Tuesday, February 26, 2013

Weinberger v. UOP, Inc. case brief

Weinberger v. UOP, Inc. case brief summary
457 A.2d 701

PROCEDURAL POSTURE: Plaintiff appealed from decision of the Court of Chancery of the State of Delaware in and for New Castle County awarding judgment in favor of defendants in action brought by plaintiff that challenged the elimination of defendant's minority shareholders by cash-out merger between defendant and its majority owner.

-Action was brought by plaintiff class challenging the elimination of defendant corporation's minority shareholders by a cash-out merger between defendant corporation and its majority owner.
-The lower court held that the terms of the merger were fair to plaintiff and the other minority shareholders of defendant corporation.

On appeal, the court held that the record did not establish that the transaction satisfied any reasonable concept of fair dealing, as the matter of disclosure to the defendant's directors was wholly flawed by conflicts of interest raised in feasibility study, and the minority shareholders were denied critical information; thus, the vote of the minority shareholders was not an informed one.

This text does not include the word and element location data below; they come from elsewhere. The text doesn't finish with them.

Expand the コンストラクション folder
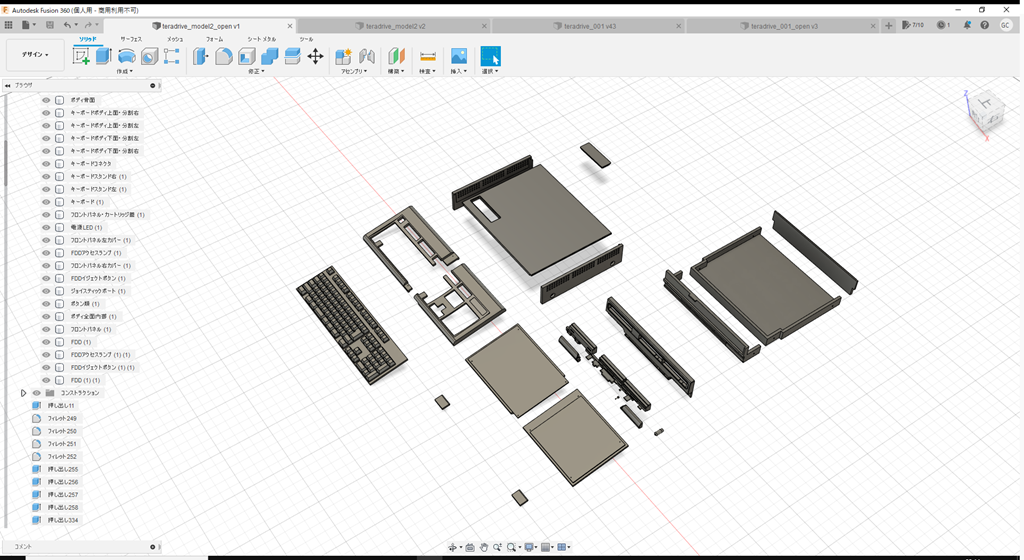Viewport: 1024px width, 560px height. coord(23,393)
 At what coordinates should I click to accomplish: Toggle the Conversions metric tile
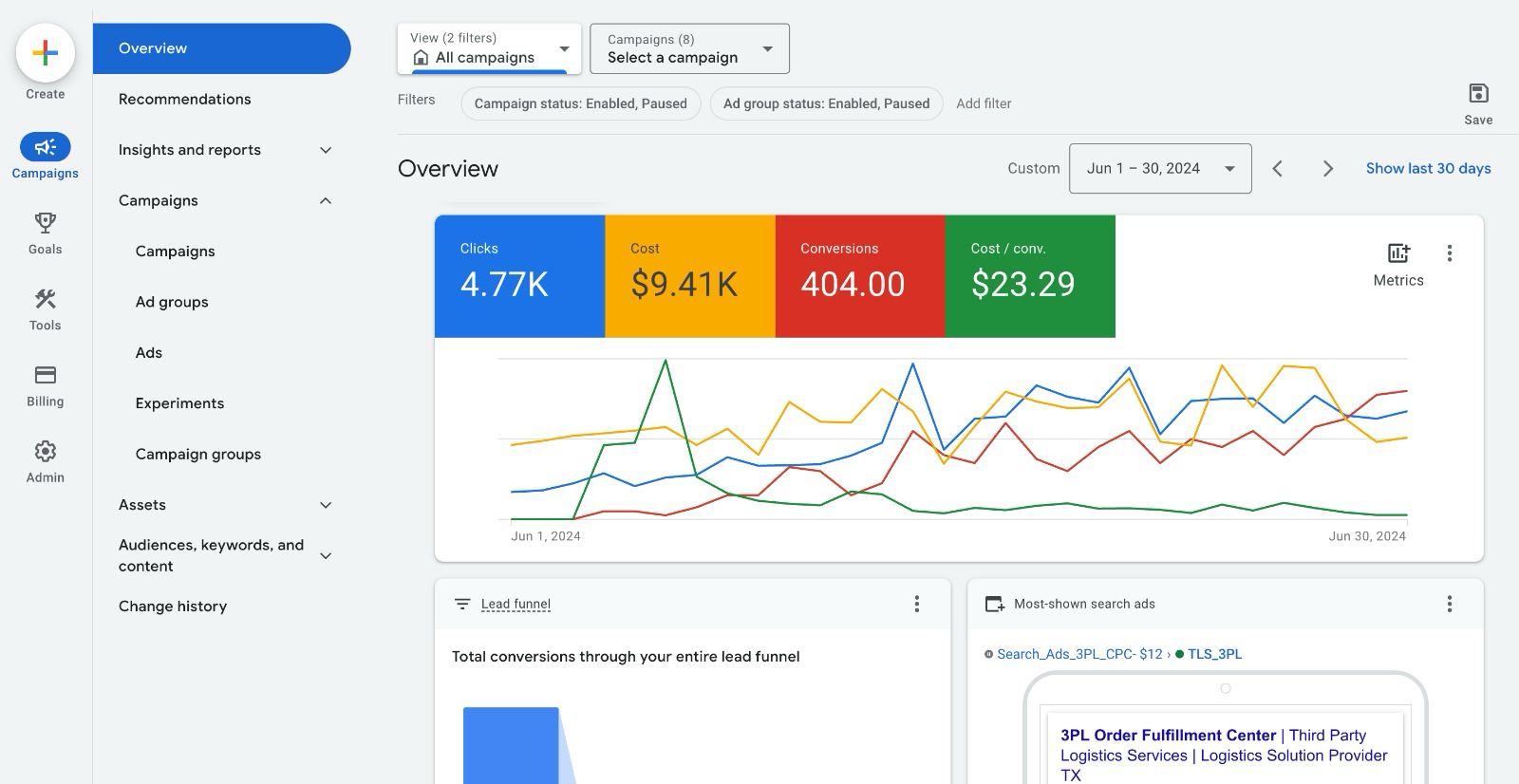(859, 276)
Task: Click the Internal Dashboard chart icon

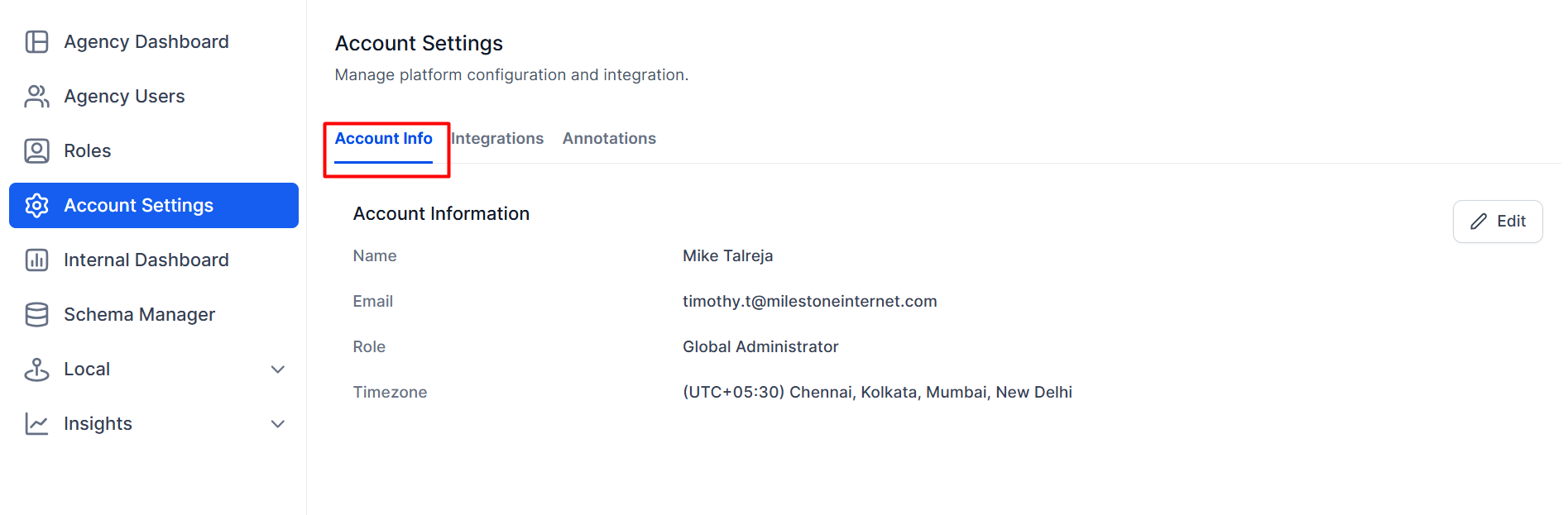Action: coord(36,260)
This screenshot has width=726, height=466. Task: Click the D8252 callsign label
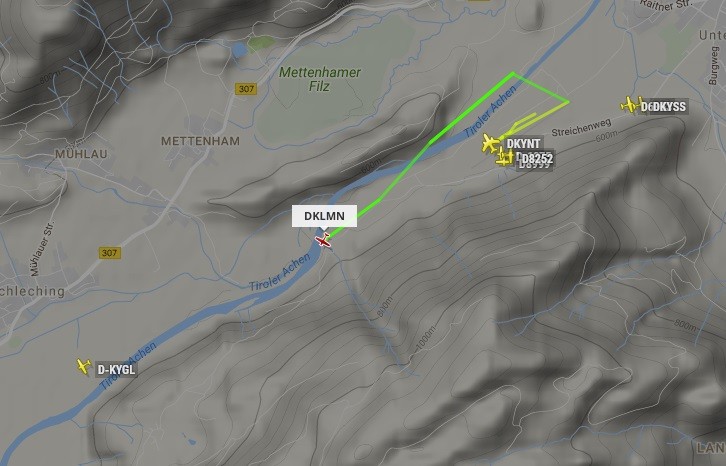point(537,158)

-The court further held that the standard "Delaware block" or weighted average method of valuation, should not control. Rather, the court endorsed a more liberal approach requiring consideration of all relevant factors pursuant to Del. Code Ann. tit. 8, § 262(h).
-The Court held that in short-form freeze-out mergers, defendants have the burden of satisfying the Entire Fairness Test. This test has two prongs: fair dealing and fair price.
  • Fair dealing concerns the procedures of the deal: how and when it was initiated, where it was negotiated, and how it was approved. The duty of loyalty, as manifested by a showing of good faith and candor, is inherent to fair dealing. When directors or controlling shareholders are on both sides of the transaction, it is difficult to show that the transaction is indeed one at arms-length. Directors can try to meet their burden by setting up an independent negotiating committee of outside directors.
  • Fair price concerns the terms of the deal. To determine whether there was a fair price, all relevant factors that may affect a company's stock value are considered.
The Court also dismissed the relevance of the need for defendants to satisfy the business purpose test. Given the strength of the exclusive appraisal remedy and the high standard of showing entire fairness, the business purpose test does not afford "any additional meaningful protection" to minority shareholders.
OUTCOME: The court reversed the judgment and remanded the matter for further proceedings.